[jax:custom_partitioning] Support SdyShardingRule with multiple leading

batching dimension groups. Previously, we allow the use of ellipsis ... in the Einsum like notation to represent leading batching dimensions in one group of operands and results. We now allow the use of ellipsis optionally followed by a single digit, such as ...2, to represent leading batching dimensions for multiple groups of operands and results. Add tests. PiperOrigin-RevId: 718875251
2025-04-14 10:56:06 +00:00 · 2025-01-23 08:20:04 -08:00 · 2025-01-23 08:20:04 -08:00 · 0c3de93b79
commit 0c3de93b79
parent 6b95ad0a53
2 changed files with 80 additions and 29 deletions
--- a/jax/_src/custom_partitioning_sharding_rule.py
+++ b/jax/_src/custom_partitioning_sharding_rule.py
@ -42,6 +42,20 @@ def _check_factor(factor:str):
    if char != "_" and not char.isdigit() and not char.isalpha():
      raise ValueError(f"Unknown character '{char}'")

+def _is_batching(factor: str) -> bool:
+  """Checks if a factor is a representation for leading batching dimensions.
+
+  Leading batching dimensions is represented by a factor containing ... and
+     optionally followed by a digit, and ... is equivalent to ...0.
+  """
+  if len(factor) < 1 or factor[0] != BATCHING:
+    return False
+  return len(factor) == 1 or factor[1:].isdigit()
+
+def _get_batching_group(factor: str) -> str:
+  """Extracts the batching group from a factor for leading batching dimensions."""
+  return factor[1:] if len(factor) > 1 else "0"
+
 class CompoundFactor(tuple):
  """Describes the factors for a compound factor.

@ -54,7 +68,7 @@ class CompoundFactor(tuple):
    for factor in factors:
      if not isinstance(factor, str):
        raise ValueError(f"Each element of CompoundFactor must be a str, but got {type(factor)}")
-      if factor == BATCHING:
+      if _is_batching(factor):
        raise ValueError("Ellipsis can't be used in a compound factor")
      else:
        _check_factor(factor)
@ -80,7 +94,7 @@ class ArrayMapping(tuple):
            "Each element of ArrayMapping must be a str or CompoundFactor, but"
            f" got {type(d)}")
      if isinstance(d, str):
-        if d == BATCHING:
+        if _is_batching(d):
          if i != 0:
            raise ValueError("Ellipsis can only be used at the beginning of a dimension")
        else:
@ -141,7 +155,7 @@ class SdyShardingRule:
    return f"SdyShardingRule({self.operand_mappings}, {self.result_mappings}, {self.factor_sizes})"

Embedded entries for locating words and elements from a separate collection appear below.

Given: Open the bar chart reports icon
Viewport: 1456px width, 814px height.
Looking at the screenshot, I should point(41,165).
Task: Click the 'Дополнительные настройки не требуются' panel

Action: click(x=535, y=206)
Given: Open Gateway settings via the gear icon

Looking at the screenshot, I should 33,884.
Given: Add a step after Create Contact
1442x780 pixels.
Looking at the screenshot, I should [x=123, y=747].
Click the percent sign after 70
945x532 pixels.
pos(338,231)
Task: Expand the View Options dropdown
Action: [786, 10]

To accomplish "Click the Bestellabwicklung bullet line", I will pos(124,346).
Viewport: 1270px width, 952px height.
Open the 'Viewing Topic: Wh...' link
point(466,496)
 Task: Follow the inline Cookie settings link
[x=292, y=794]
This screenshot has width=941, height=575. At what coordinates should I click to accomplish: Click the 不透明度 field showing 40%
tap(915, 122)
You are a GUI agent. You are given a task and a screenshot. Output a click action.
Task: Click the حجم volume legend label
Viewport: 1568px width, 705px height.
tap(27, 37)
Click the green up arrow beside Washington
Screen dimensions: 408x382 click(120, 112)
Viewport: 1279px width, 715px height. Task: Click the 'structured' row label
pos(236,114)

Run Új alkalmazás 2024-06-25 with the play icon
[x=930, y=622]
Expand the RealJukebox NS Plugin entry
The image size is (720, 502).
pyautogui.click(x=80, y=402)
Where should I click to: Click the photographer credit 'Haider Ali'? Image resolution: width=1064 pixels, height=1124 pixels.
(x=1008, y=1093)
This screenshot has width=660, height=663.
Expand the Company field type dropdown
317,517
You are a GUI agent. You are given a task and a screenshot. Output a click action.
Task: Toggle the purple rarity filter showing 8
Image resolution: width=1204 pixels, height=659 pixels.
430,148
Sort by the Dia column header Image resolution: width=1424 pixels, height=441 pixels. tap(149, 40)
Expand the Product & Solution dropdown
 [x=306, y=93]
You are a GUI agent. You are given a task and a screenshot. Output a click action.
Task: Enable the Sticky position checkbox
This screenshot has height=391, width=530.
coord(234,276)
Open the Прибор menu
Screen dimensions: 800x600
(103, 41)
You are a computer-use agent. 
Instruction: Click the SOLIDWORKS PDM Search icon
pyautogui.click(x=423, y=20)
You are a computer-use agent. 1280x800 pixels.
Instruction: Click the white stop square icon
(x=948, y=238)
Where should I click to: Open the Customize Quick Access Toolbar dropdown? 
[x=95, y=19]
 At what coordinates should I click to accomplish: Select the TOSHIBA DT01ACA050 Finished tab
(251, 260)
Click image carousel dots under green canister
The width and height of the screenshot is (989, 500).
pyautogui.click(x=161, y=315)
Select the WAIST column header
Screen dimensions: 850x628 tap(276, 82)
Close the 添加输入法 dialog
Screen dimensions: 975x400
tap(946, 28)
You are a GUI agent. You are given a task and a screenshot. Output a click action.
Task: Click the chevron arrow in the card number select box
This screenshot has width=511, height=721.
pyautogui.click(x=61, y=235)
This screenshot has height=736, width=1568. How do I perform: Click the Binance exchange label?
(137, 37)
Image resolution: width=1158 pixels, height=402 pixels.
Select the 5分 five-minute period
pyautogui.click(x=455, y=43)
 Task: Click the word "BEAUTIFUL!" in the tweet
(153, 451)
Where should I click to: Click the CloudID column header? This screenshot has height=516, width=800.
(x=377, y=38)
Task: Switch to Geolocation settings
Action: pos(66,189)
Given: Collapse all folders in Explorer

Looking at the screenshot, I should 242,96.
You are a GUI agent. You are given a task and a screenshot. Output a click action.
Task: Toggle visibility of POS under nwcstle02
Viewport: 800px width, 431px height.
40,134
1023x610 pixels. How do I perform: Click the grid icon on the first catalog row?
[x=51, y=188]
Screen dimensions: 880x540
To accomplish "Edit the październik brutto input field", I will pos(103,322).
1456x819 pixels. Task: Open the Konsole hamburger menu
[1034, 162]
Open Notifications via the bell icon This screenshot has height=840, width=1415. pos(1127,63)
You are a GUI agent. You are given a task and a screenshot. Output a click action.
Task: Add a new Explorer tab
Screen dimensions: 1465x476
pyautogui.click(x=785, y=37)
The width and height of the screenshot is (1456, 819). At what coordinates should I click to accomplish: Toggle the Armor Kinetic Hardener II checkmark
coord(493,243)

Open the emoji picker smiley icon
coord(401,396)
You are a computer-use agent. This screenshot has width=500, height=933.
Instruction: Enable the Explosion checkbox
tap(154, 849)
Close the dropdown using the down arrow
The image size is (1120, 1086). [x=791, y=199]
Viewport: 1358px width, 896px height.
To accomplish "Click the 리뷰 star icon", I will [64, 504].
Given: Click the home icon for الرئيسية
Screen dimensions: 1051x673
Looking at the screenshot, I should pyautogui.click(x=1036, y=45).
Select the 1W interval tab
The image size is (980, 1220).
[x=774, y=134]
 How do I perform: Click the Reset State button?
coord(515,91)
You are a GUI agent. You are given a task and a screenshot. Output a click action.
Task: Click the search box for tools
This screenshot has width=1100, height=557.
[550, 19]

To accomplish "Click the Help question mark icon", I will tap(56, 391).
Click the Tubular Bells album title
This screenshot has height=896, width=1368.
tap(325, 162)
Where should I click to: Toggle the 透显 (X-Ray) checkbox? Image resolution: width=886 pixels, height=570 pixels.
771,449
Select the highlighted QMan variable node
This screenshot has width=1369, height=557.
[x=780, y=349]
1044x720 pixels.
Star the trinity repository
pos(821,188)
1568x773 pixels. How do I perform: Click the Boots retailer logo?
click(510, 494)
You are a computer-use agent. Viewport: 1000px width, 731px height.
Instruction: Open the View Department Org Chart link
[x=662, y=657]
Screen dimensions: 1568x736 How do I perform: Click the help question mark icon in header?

-def _get_batching_dim_factor_name(batch_dim_order : int):
+def _get_batching_dim_factor_name(batch_group: str,batch_dim_order : int):
  """Constructs a factor name for a batching dimension.

  We expand the leading ... into factors representing the batching dimensions
@ -149,7 +163,7 @@ def _get_batching_dim_factor_name(batch_dim_order : int):
  reason, we construct a factor name that won't be used by users for the
  batching dimensions.
  """
-  return f"{_BATCHING_DIM_FACTOR_PREFIX}{batch_dim_order}"
+  return f"{_BATCHING_DIM_FACTOR_PREFIX}{batch_group}_{batch_dim_order}"

 def _parse_values(
    rule: str,
@ -194,13 +208,26 @@ def _parse_values(
    else:
      current_compound_dim.append(x)

-  for char in rule:
+  rule_len = len(rule)
+  rule_index = 0
+  while rule_index < rule_len:
+    char = rule[rule_index]
+    rule_index += 1
    if char == BATCHING:
      if (current_factor is not None or current_compound_dim is not None
          or value):
        raise ValueError(
            "Ellipsis can only be used at the beginning of a dimension")
-      add_factor(BATCHING)
+      if rule_index < rule_len and rule[rule_index].isdigit():
+        batching_group_str = ""
+        while rule_index < rule_len and rule[rule_index].isdigit():
+          batching_group_str += rule[rule_index]
+          rule_index += 1
+        batching_group = str(int(batching_group_str))
+      else:
+        batching_group = "0"
+
+      add_factor(f"{BATCHING}{batching_group}")
      continue
    if char in "(), ":
      if current_factor is not None:
@ -342,9 +369,8 @@ def sdy_sharding_rule_to_mlir(
      factor_index = len(factors_to_indices_sizes)
      factors_to_indices_sizes[factor] = [factor_index, size]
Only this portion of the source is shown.